> **ACTION ITEM A**:
According to the article on Cancer Treatment Centers of America, who founded the network?
> **ACTION ITEM B**:
In the article on Cancer Treatment Centers of America, repeat the text between "CTCA formally opened" and "hospital in Tulsa.", inclusive.
> **ACTION ITEM C**:
Go on with the article on Cancer Treatment Centers of America from the point where it stops.
[Opening EXCERPT TO READ section]
Cancer Treatment Centers of America
A major contributor to this article appears to have a close connection with its subject. (August 2018)
|Cancer Treatment Centers of America (CTCA)|
|Lists||Hospitals in the United States|
Cancer Treatment Centers of America (CTCA), headquartered in Boca Raton, Florida, is a national, for-profit network of five comprehensive cancer care and research centers and three out patient care centers that serves cancer patients throughout the United States.
Cancer Treatment Centers of America® (CTCA) was founded in 1988 by Richard J. Stephenson following the death of his mother, Mary Brown Stephenson, who died from lung cancer. Stephenson purchased the American International Hospital in Zion, Illinois in 1988 and expanded the hospital to include a radiation center, the Mary Brown Stephenson Radiation Oncology Center. That center served as the CTCA's first location.
CTCA formally opened its second hospital on May 7, 1990 in Tulsa, Oklahoma, located in the CityPlex Towers, which were constructed by Oral Roberts as part of the City of Faith hospital. Fifteen years later, on April 29th, 2005, the center relocated to a newly constructed 195,845-square-foot hospital in Tulsa.
[Closing EXCERPT TO READ section]
[Opening SUPPLIED INFORMATION section]
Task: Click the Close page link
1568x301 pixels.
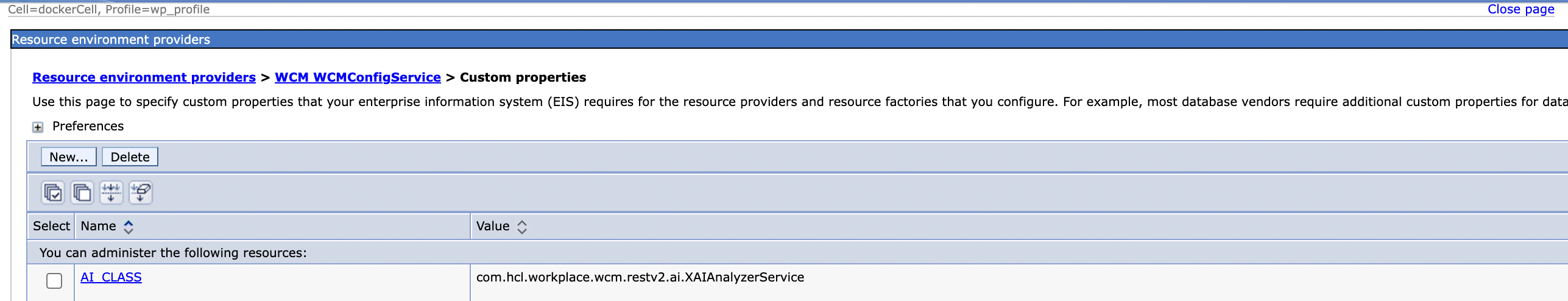Action: pos(1520,9)
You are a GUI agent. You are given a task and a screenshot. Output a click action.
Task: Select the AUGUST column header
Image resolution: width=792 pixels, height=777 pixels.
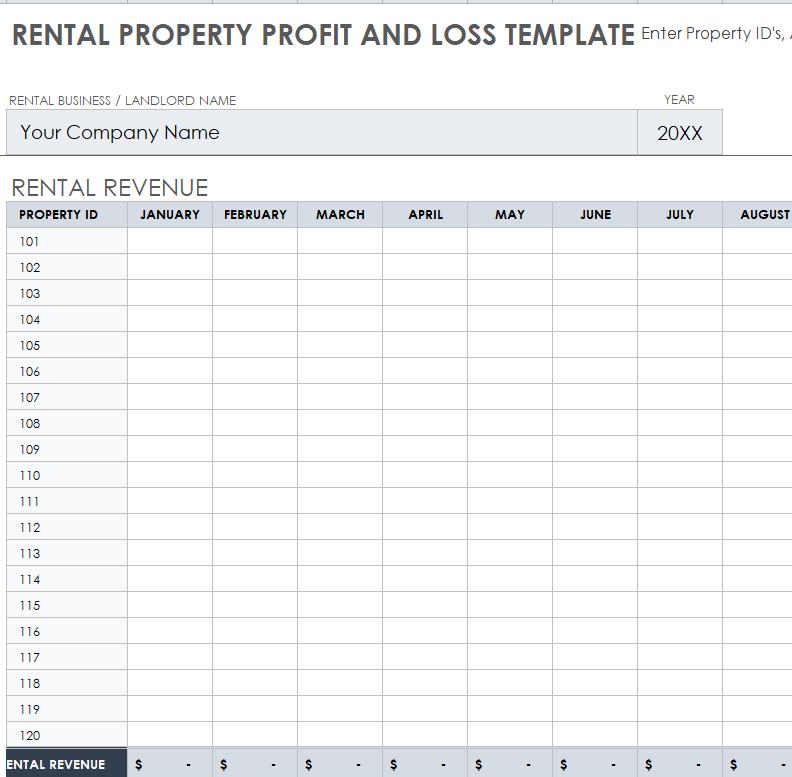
[Closing SUPPLIED INFORMATION section]
> **ANSWER SPACE A**:
Richard J. Stephenson

> **ANSWER SPACE B**:
CTCA formally opened its second hospital on May 7, 1990 in Tulsa, Oklahoma, located in the CityPlex Towers, which were constructed by Oral Roberts as part of the City of Faith hospital. Fifteen years later, on April 29th, 2005, the center relocated to a newly constructed 195,845-square-foot hospital in Tulsa.

> **ANSWER SPACE C**:
In 2004, CTCA purchased the former Parkview hospital in Northeast Philadelphia. After renovating 104,000 square feet and adding an additional 81,000 square feet for future expansion, CTCA opened the location on December 19, 2005. With a total of 200,025 square-foot facility, the Philadelphia location became CTCA's first hospital on the east coast. As of March 26, 2021, Temple University announced that it would acquire the Philadelphia location to provide needed office and clinical space for use by Temple University Hospital.
On Dec. 29, 2008 CTCA opened Cancer Treatment Centers of America, Phoenix, with a 210,000-square-foot hospital serving patients primary from the west coast. On September 18, 2012, Cancer Treatment Centers of America, Atlanta opened its doors to patients. In 2015, it opened a patient concierge and information office in Mexico City. It also advertises in the Middle East, the Caribbean and Latin America, offering patients in these regions the opportunity to pursue treatment at one of its U.S. comprehensive cancer care and research centers.
Each cancer hospital has earned accreditations and certifications from the Joint Commissions, American College of Surgeons Commission on Cancer, and National Accreditation Program of Breast Centers.
In 2016, CTCA offered the TAPUR study also known as the Targeted Agent and Profiling Utilization Registry study. This was led by the American Society of Clinical Oncology (ASCO).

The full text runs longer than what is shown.